Playing with one another

If you’ve ever despaired about your kids not playing on their own, you’re in good company. I have one child who can easily get lost in his own world with nothing but a hairbrush for entertainment (I’ve literally seen it happen), while another one pesters me over and over again to play with her and never leaves me alone. Some of the best advice I ever received from a family coach is that boredom is good for children. I have to work hard to remind myself that my job is to be their parent, not their entertainment.

If you have more than one child, give them time and space to play with one another.
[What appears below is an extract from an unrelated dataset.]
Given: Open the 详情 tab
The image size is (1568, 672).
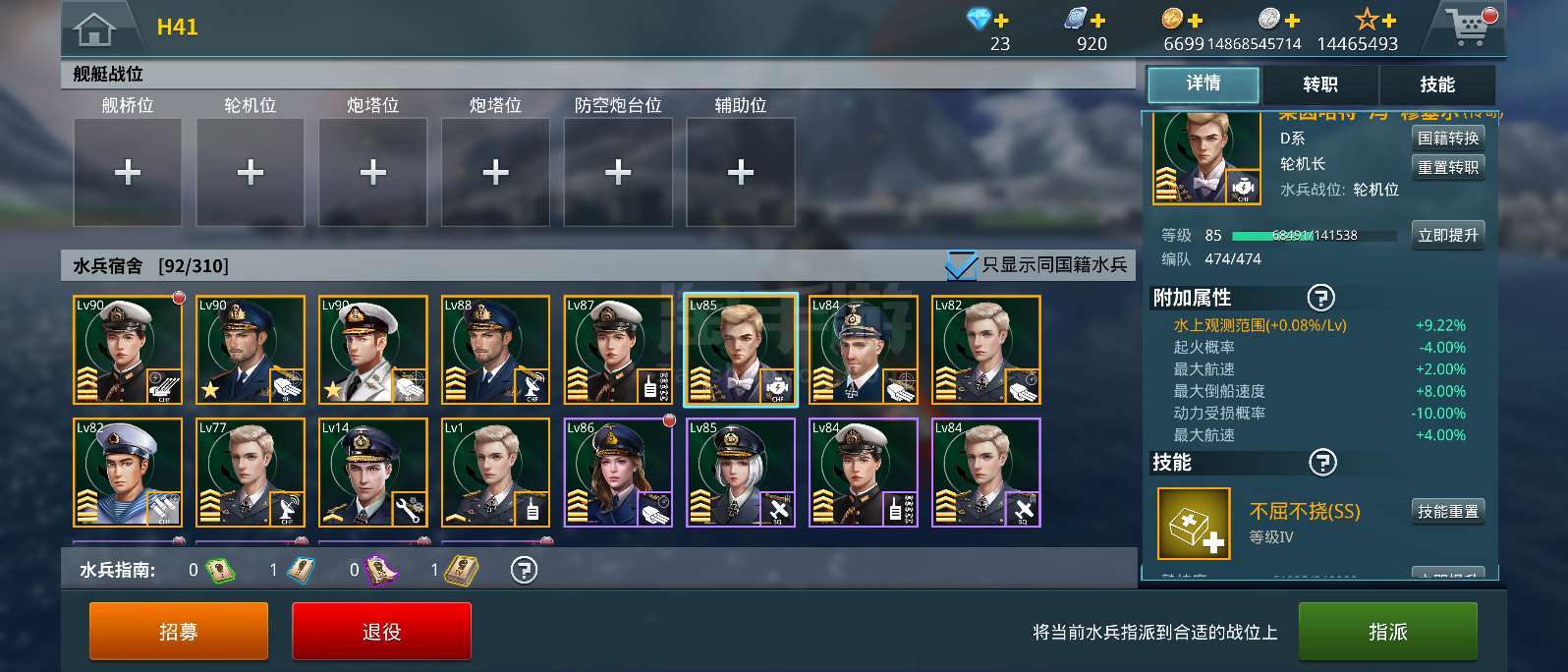Looking at the screenshot, I should 1204,84.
My husband and I have often stood in the kitchen, out of sight of our two kids in the next room winding each other up and seemingly on the verge of World War Three, only for both of them to burst into a fit of giggles the next moment. We’ve learnt to only intervene when they can’t work things out on their own. I learnt the hard way from my big brother, growing up – that if I ignored him rather than argued with him, he’d probably stop it and go away. We learn so much about communication, disagreements, conflict, and negotiation from our siblings, cousins, or other childhood friends.

Set up playdates with other kids in the neighbourhood, playgroups, coffee group, kindy or daycare. Not only will this help keep you from being the entertainment, it’ll also help your children cement the friendships they are developing at those other places.
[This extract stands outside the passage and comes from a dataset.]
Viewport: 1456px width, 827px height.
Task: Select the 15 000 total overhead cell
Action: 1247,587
Make sure you have a clear space for your children to play, even if it’s small, and set up ‘invitations to play’ based on their interests. It can be as simple as arranging some cans of food in a tower with a makeshift ‘bowling ball’ nearby, or putting a comfy bean bag in the corner with some new books. A friend of mine cleared an area in her lounge and set up a car mat with some trucks, diggers and blocks the other night and it gave her an extra half hour the next morning.

Playing on their own 

Here are some of my favourite ideas to get kids playing on their own –

  • Play audiobooks – from the library, Audible, podcasts, or CDs.
  • Crafts and activity books
  • Toy libraries – there’s nothing like a fresh batch of toys to keep kids entertained.
  • Reading – head to the library and get a bag full of new books and set them up on the couch.
  • Playdough

If you don’t have playdough, you can whip up a batch at home with this recipe –

  • 2 cups plain flour
  • 4 tbsps cream of tartar
  • 2 tbsps cooking oil
  • 1 cup salt
  • 2 cups boiling water.
  • a few drops of food colouring.

Mix all together. Knead on a floury bench.

Playing with your kids

Think ahead to when your kids will be teenagers, or far into the future when they’ll be adults – I’m sure you want to have a great relationship with them then. That close relationship starts now. Play is an opportunity to connect with them. I’ve found out so much about my kids by sitting across from them playing on the floor, having a tea party or zooming cars around.

If you’re stuck – try this: Sit down with your pre-schooler and just copy what they’re doing. It’s called mirroring. If they’re building a block tower and smashing it down, build a tower of your own. If they’re flicking that springy thing behind the door over and over again, give it a flick yourself and see where it takes both of you. You’ll be amazed how kids respond when you literally get down to their level. If you like, you can scaffold this by occasionally providing a description of what you see them doing, or make up a story around their activity.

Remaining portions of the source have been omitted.